Dell's Ward also said Dell's second-generation modular computing products--thicker modules with two or four Xeon processors--will arrive in the first half of 2003.

Dell spokeswoman Michelle Hanson declined to comment on the schedules.

The higher-end systems are "a bit behind the competition, given where IBM and Egenera are and where HP will be," said Illuminata analyst Jonathan Eunice. But given the down economy, Dell won't be lagging customer demand, he added.

The two- and four-processor systems will have high-speed InfiniBand connection ports, Ward said. InfiniBand, the current leader of the high-speed connection technology race. Once expected to be widely used in servers, it's now more of a niche technology. It's still useful for connecting Dell's modular computing components to one another, though, Ward said.

Though Dell's modular computing systems aren't thin like blades, they have some similarities. For one thing, multiple servers can share a smaller number of power supplies. For another, the tangled profusion of cables that sprout from the back of today's servers is reduced to a much smaller number with blades or with modular computing.

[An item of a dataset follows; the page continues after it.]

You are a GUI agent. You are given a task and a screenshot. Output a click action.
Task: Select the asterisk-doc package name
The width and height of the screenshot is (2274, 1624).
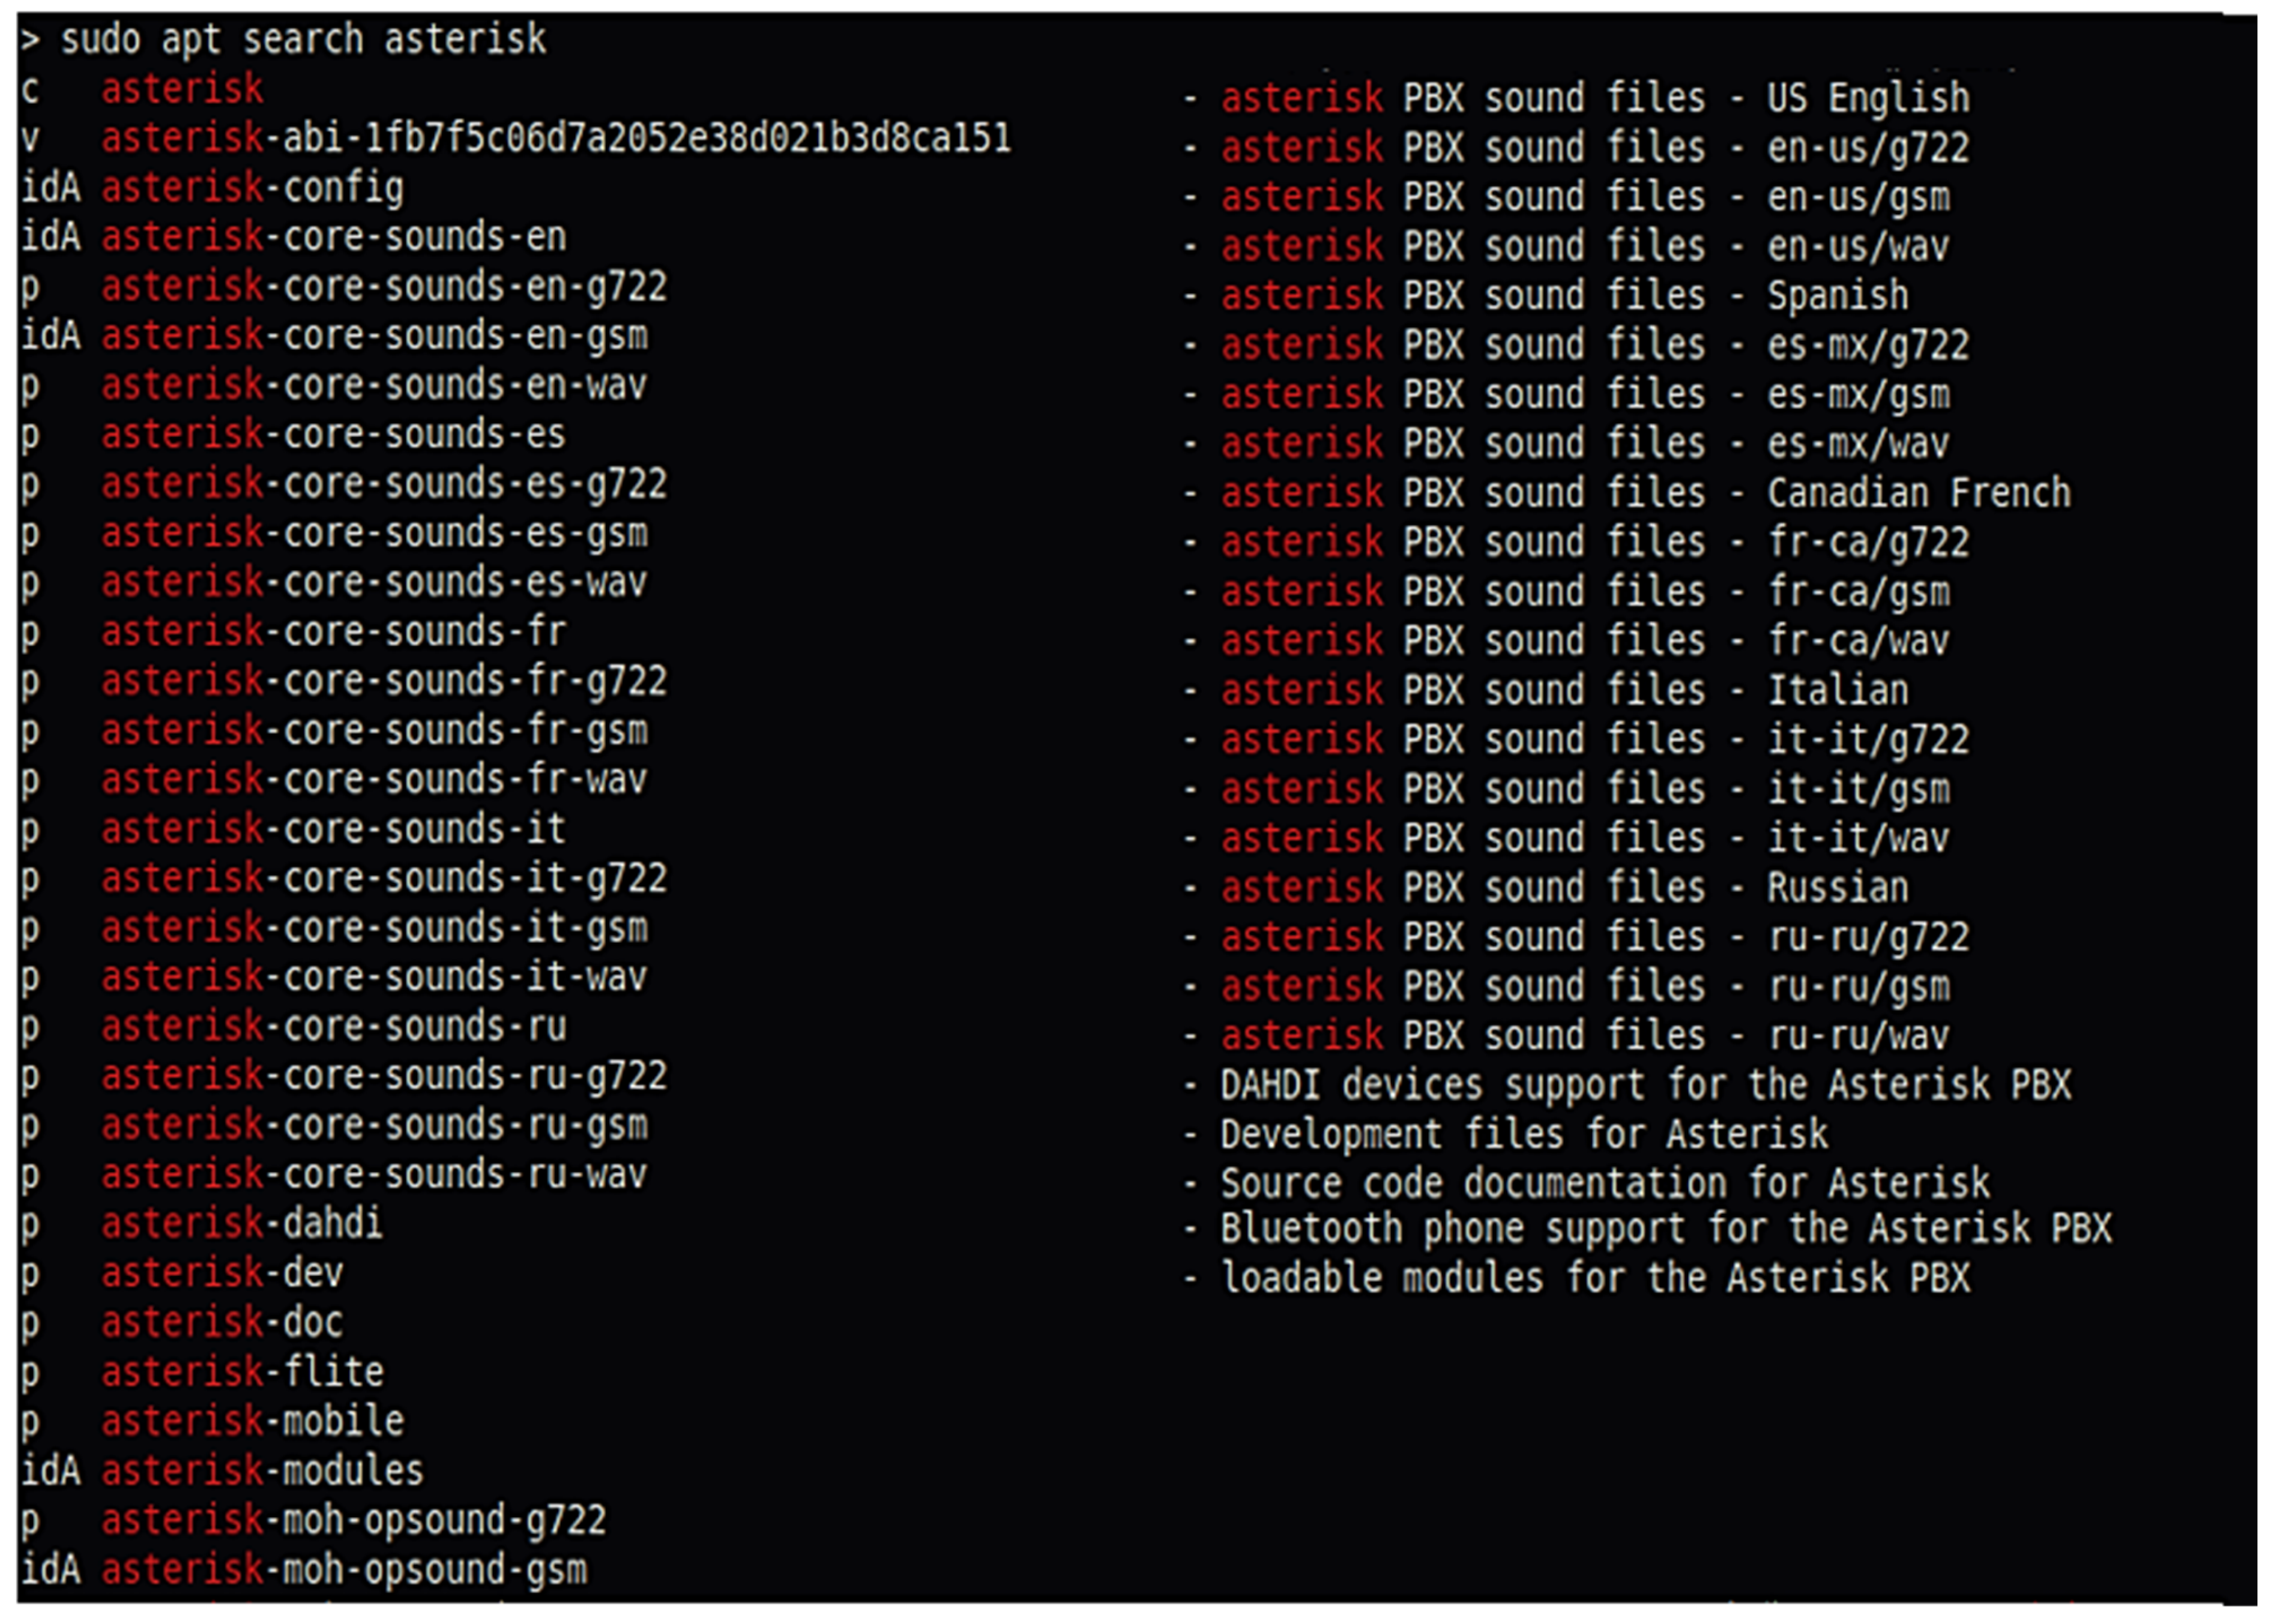(222, 1323)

Dell's approach will allow servers to be stacked more densely than with conventional rack-mounted servers, though density alone isn't a compelling reason to buy new products, Ward said. Instead, Dell will emphasize that its modular computing systems will cost less than conventional servers.

Dell's modular computing approach splits storage into a separate module from the modules with processors and memory, Ward said. The design lets customers select configurations that are most appropriate for them with the right amount of capacity and performance.

Processing modules will come with one PCI slot and the ability to install software with a CD-ROM or floppy drive, Ward said.